Question

In a charity show tickets numbered consecutively from $101$ through $350$ are placed in a box. What is the probability that a ticket selected at random (blindly) will have a number with a hundredth digit of $2$?
A) $0.40$
B) $0.50$
C) $0.35$
D) $0.20$

Answer 1

Hint:First find the total number of tickets in the box and then find the number of tickets which have 2 at the hundredth place, then find the required probability using the formula of probability, which is given as:
$P(E) = \dfrac{{{\text{Favourable events}}}}{{{\text{Total events}}}}$
Here, favorable event means that when you pick up a ticket and get 2 at the hundredth place and total event means the total number of tickets.

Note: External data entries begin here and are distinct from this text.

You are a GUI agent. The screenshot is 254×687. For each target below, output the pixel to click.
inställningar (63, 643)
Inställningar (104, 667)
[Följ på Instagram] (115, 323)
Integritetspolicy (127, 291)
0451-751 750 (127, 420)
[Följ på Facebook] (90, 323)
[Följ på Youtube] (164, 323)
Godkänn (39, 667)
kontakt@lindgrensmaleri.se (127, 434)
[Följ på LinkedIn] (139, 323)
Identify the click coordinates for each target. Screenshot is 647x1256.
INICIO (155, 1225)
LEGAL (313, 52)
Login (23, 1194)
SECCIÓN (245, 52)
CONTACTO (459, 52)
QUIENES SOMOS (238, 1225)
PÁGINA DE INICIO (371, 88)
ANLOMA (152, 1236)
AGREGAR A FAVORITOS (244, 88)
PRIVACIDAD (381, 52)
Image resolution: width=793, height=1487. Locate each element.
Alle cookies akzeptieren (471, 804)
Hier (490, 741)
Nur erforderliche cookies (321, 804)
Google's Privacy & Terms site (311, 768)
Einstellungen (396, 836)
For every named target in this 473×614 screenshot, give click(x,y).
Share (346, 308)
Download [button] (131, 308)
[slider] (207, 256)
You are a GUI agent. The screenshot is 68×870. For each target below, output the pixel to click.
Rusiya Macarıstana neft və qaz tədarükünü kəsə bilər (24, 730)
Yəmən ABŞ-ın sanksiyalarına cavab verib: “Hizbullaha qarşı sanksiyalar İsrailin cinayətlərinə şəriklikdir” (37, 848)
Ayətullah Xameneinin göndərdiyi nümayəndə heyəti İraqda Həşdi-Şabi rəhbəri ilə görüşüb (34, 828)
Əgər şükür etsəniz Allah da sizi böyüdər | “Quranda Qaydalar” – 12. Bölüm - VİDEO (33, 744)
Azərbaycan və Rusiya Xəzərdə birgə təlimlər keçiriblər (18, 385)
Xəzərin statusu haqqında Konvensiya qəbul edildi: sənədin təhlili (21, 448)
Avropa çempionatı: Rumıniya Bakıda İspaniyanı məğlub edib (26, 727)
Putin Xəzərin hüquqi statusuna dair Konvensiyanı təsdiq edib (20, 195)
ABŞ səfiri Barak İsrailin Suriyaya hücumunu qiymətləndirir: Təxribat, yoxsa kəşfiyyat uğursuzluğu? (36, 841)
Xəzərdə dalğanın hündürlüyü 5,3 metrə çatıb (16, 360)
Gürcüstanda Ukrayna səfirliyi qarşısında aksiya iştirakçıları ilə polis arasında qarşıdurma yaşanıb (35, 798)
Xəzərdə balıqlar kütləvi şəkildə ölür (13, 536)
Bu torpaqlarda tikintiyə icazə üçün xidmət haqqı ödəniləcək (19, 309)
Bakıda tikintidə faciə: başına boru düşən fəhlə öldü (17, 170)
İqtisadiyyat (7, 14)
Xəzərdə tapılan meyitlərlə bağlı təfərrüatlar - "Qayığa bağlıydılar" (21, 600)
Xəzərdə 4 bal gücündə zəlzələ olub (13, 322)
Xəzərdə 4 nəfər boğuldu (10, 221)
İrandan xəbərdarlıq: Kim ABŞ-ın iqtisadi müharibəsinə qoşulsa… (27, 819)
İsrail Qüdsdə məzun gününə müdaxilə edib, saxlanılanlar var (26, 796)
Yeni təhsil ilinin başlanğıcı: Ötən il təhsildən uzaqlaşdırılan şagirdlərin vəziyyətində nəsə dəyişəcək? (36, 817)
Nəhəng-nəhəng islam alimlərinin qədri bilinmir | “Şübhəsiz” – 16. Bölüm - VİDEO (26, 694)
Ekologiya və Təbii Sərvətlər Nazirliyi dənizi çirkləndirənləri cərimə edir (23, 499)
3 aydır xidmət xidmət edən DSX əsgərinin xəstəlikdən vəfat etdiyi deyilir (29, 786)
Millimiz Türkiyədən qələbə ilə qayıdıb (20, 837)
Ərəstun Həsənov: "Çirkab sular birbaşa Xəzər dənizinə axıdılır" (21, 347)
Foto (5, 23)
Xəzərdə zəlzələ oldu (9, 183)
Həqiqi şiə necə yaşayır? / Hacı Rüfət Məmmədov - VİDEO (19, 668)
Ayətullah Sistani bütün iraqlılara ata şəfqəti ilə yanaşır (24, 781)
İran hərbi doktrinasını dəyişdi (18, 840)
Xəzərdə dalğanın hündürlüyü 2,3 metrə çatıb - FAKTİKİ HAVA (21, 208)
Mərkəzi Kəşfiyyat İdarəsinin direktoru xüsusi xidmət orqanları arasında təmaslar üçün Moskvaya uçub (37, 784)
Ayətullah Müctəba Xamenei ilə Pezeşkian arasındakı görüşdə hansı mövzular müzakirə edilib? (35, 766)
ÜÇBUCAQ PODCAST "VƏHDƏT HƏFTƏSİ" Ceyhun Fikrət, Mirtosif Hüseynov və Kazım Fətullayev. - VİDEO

Complete step-by-step answer:
It is given in the problem that show tickets are numbered consecutively, from $101$ through $350$
We have to find the probability that the randomly selected ticket from the box has the number with the hundredth digit $2$.
The total number of tickets in the box is $250$
Now we need to find the probability of selecting a ticket that will have a number with a hundredth digit as $2$. Let “E” be the event that the selected ticket has the hundredth digit as $2$.
So, we need to find the probability of the event E.
First, find the number of digits that have 2 at the hundredth place from $101$ to $350$.
We can notice that 2 at the hundredth is only from the digit $200$ to $299$, so there are $100$ such digits, that have $2$ at the hundredth place.
So, the possibility of occurring in event E is $100$ times. So, the probability of happening the event E is given as:
∴ $P(E) = \dfrac{{{\text{Favourable events}}}}{{{\text{Total events}}}}$
Substitute the values of happening events:
$P(E) = \dfrac{{100}}{{250}}$
$P(E) = \dfrac{4}{5} = 0.40$
Therefore, the probability that the randomly selected ticket from the box has the number with the hundredth digit of $2$ is $0.40$.

Note:Since the number of tickets starts from 101 and not from 1 so be careful while calculating the total number of tickets and the numbers that have their hundredth digit as 2.